On April 12, less than two weeks before Saturday's devastating earthquake laid waste to wide swathes of Nepal's landscape, a team of experts had gathered in Kathmandu to assess Nepal’s level of preparation for a major earthquake, and sounded an alarm about the country's lack of preparation for such an event. This was not the first time such a warning had been issued.

On Jan. 15, 1934, an 8.2-magnitude earthquake struck Nepal, killing over 10,600 people and causing widespread damage across the country. Thousands were also killed in the Indian state of Bihar, making the earthquake one of the deadliest natural disasters in the region’s history. In 1998, more than 60 years after the disaster, a joint report by Nepal’s National Society for Earthquake Technology and GeoHazards International, a U.S.-based nonprofit, warned that a quake of the same magnitude could kill as many as 40,000 people.

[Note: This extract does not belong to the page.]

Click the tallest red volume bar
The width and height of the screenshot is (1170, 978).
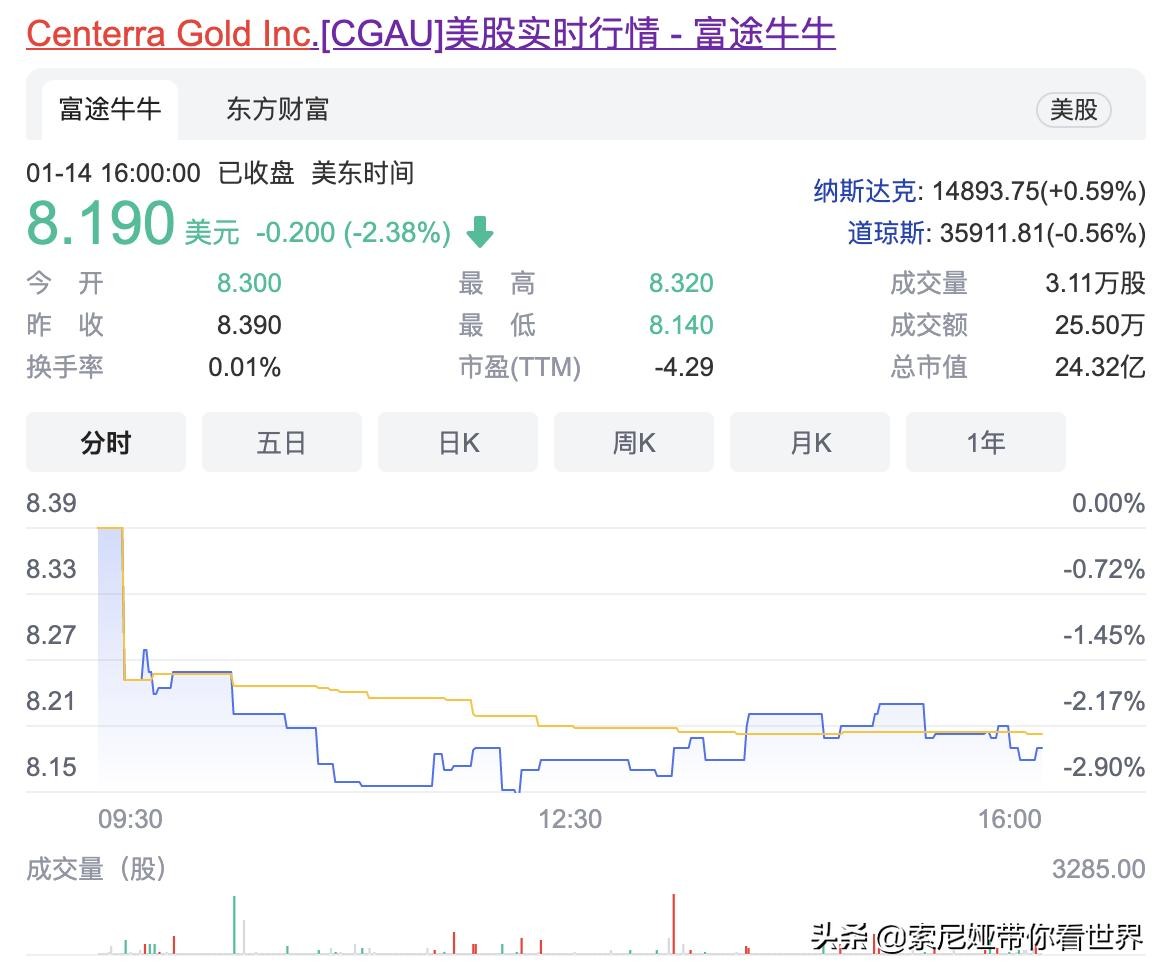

Saturday's 7.8-magnitude quake came nearly 17 years after this report was released. And while the deaths caused by the latest earthquake are so far substantially lower than predicted -- currently standing at just over 3,200 -- the two disasters, separated by a span of over 80 years, highlight Nepal’s vulnerability to earthquakes.

“It was sort of a nightmare waiting to happen,” seismologist James Jackson, head of the earth sciences department at the University of Cambridge in England, reportedly said. “Physically and geologically what happened is exactly what we thought would happen.”

Nepal sits along a major plate boundary. On Saturday, the India plate, which has been moving northward since the Indian subcontinent collided with the Eurasia plate 40 million to 50 million years ago, leading to the creation of the Himalayas, shifted to thrust below the Eurasia plate. This movement released a shockwave that moved upward toward the Kathmandu Valley.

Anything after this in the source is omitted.